La oración de Pablo tiene como propósito que Dios obre en los creyentes abriendo los ojos de su corazón; es decir, que tanto sus afectos como su entendimiento sean dirigidos hacia Dios. En este sentido metafórico, los “ojos del corazón” determinan la dirección de la vida espiritual: conducen al hombre hacia la salvación o lo dejan en la condenación (Jn. 3:19).
Una visión correcta de la vida y de las circunstancias solo es posible a través de los ojos de la fe y de la esperanza que tenemos en Cristo. Esto implica andar en la luz, pensar como hijos de luz y vivir conforme a ella (Ef. 5:8). Tal vida solo se logra cuando el creyente fija sus ojos en Jesús y camina en pos de Él (He. 12:2).
La razón por la cual necesitamos esta iluminación es clara: conocer la esperanza de nuestro llamamiento, las riquezas de la herencia con los santos y la grandeza del poder de Dios. Cuando los ojos del creyente son iluminados, comienza a percibir con mayor claridad las promesas de Dios y a vivir con una esperanza firme (Col. 1:27).
Si no tenemos clara esta esperanza ni nos apropiamos de las promesas divinas, nuestra fe comienza a debilitarse. La mente puede desviarse hacia lo terrenal, perdiendo de vista la meta eterna y caminando sin dirección (1 Co. 9:25–27).
Dios se ha comprometido a glorificar a Su pueblo (He. 6:18–20), y Su Palabra se cumplirá, porque Él ha jurado por Sí mismo. En Su propósito eterno, ya ha determinado glorificar a los suyos para que estén para siempre con Él (Ro. 8:30).
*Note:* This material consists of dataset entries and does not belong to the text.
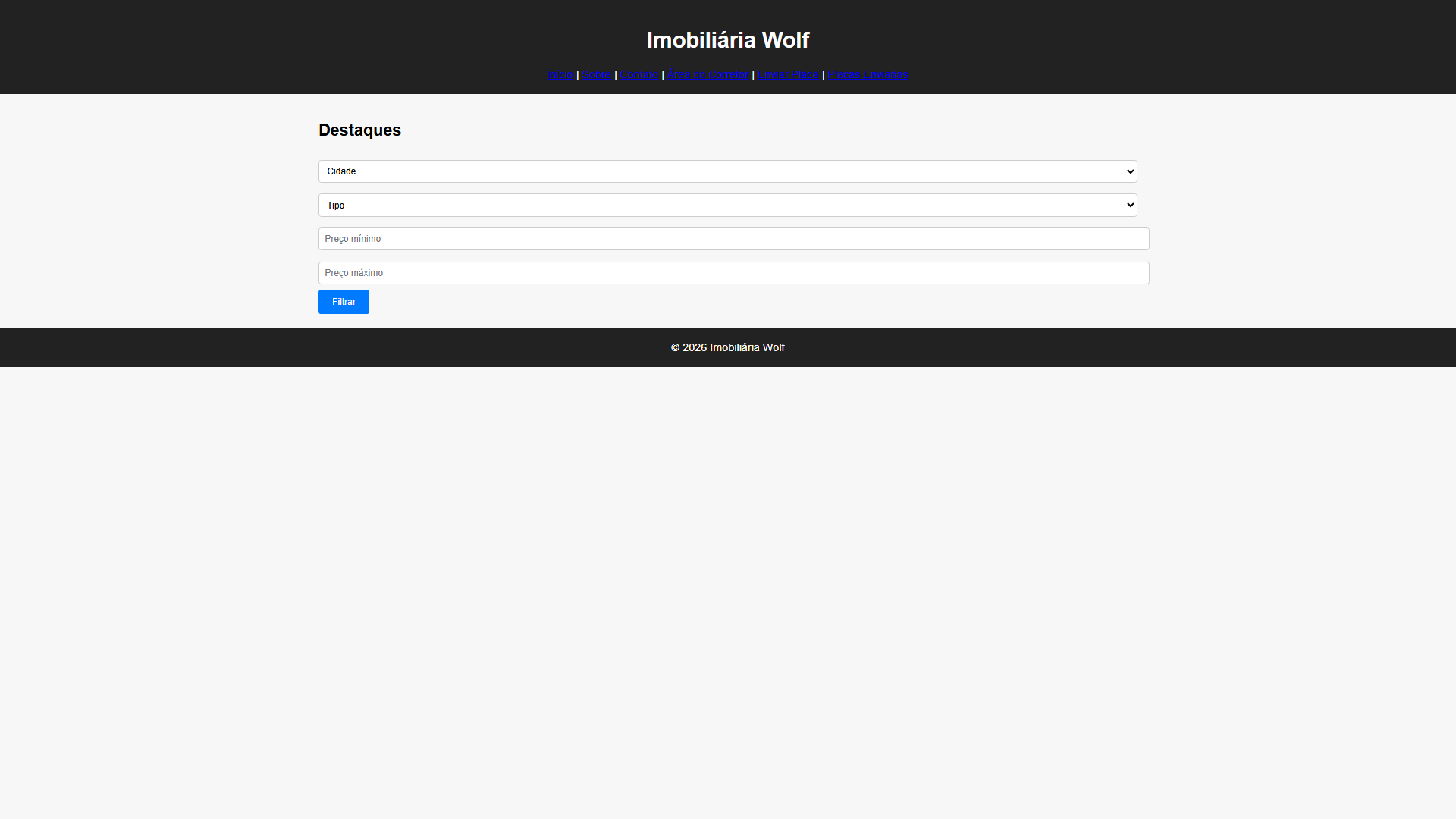Open the Placas Enviadas link
This screenshot has height=819, width=1456.
868,74
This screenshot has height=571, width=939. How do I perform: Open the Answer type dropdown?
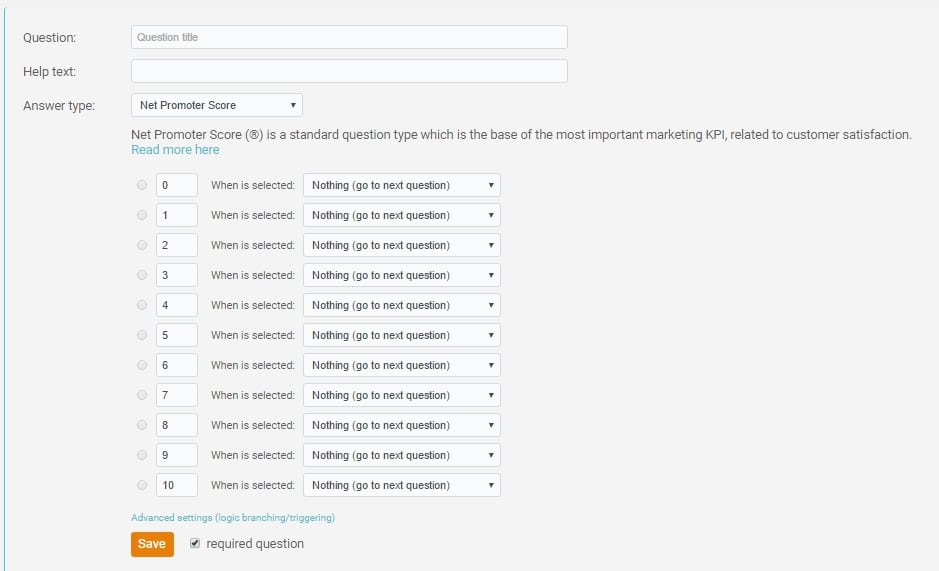(217, 105)
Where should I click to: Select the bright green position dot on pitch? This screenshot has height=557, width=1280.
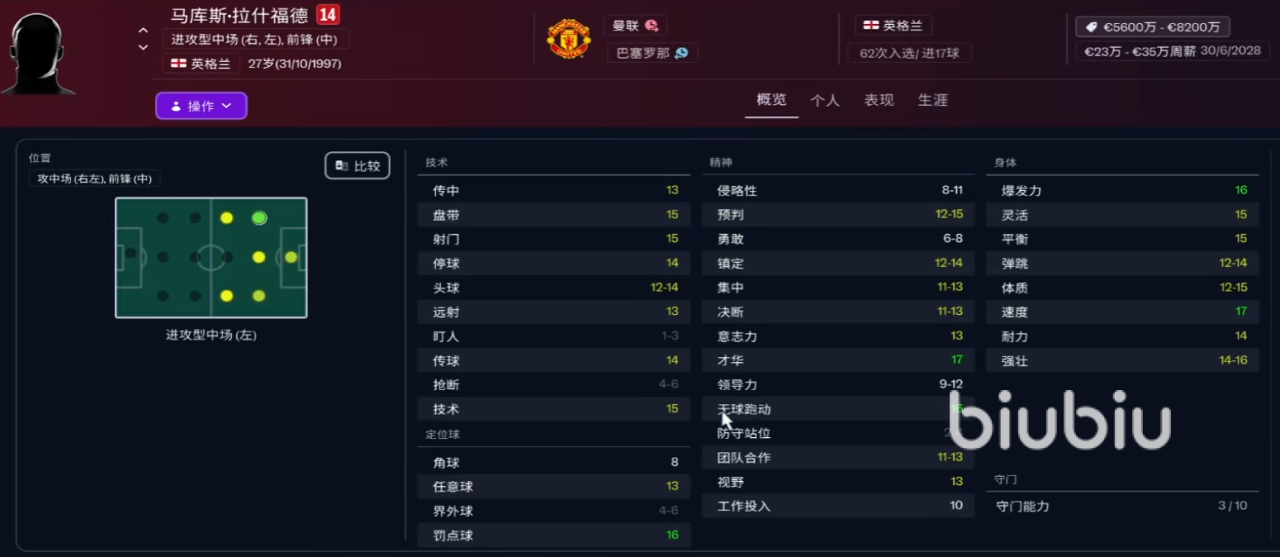(259, 218)
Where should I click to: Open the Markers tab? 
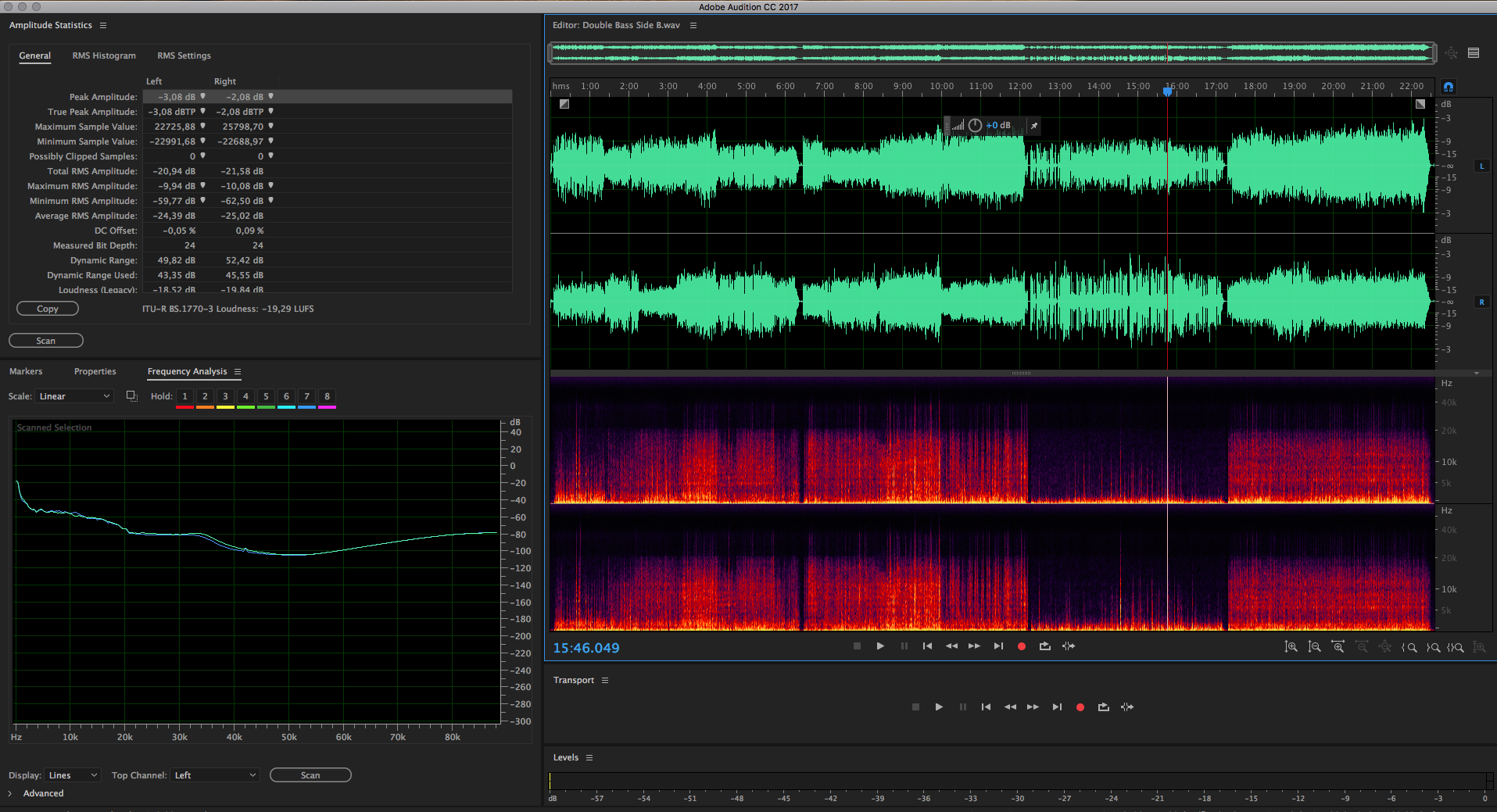coord(26,372)
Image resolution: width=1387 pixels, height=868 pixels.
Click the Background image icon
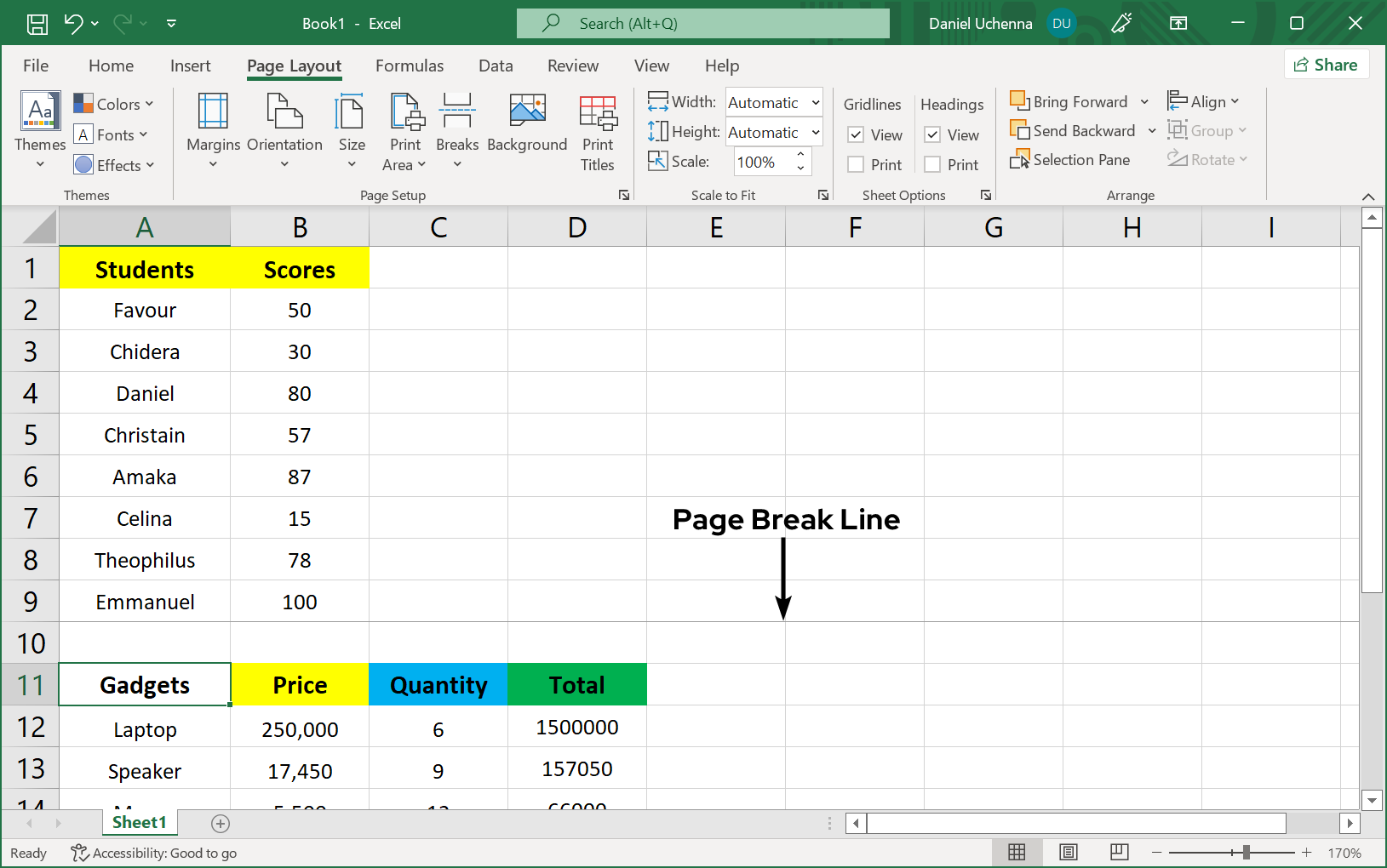pyautogui.click(x=527, y=111)
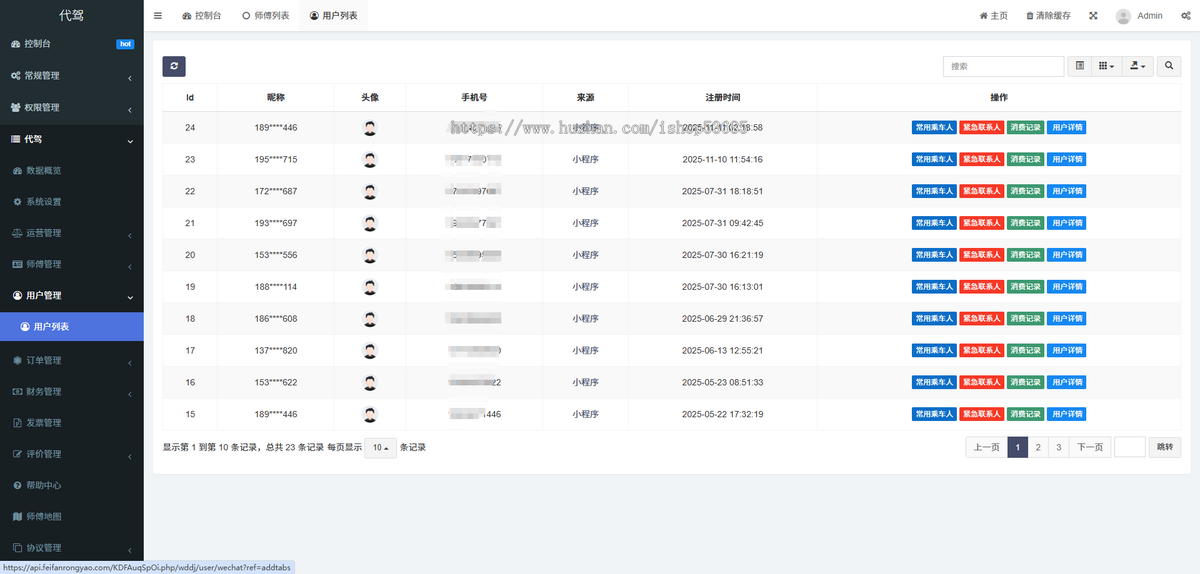Screen dimensions: 1200x574
Task: Open the 10 records per page dropdown
Action: point(380,448)
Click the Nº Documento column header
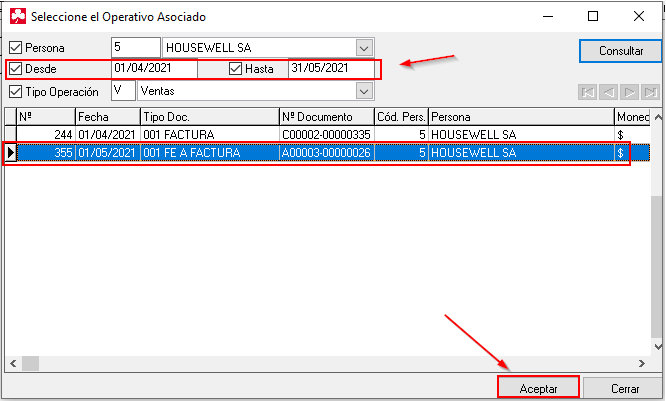666x401 pixels. (x=326, y=117)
Esta es una verdad que no debemos olvidar: el plan de Dios se está cumpliendo en nosotros, aunque muchas veces no podamos comprender las circunstancias que nos rodean.
Hermanos, las dificultades y los afanes de la vida pueden nublar nuestra visión espiritual y hacernos olvidar la esperanza que tenemos en Cristo. Por eso, debemos esforzarnos en mantener nuestra mente enfocada en la gloria eterna y en las promesas de Dios. Solo así podremos caminar con firmeza en la fe, perseverando hasta el final, para recibir la corona que el Señor ha prometido a los que aman Su venida (2 Ti. 4:8).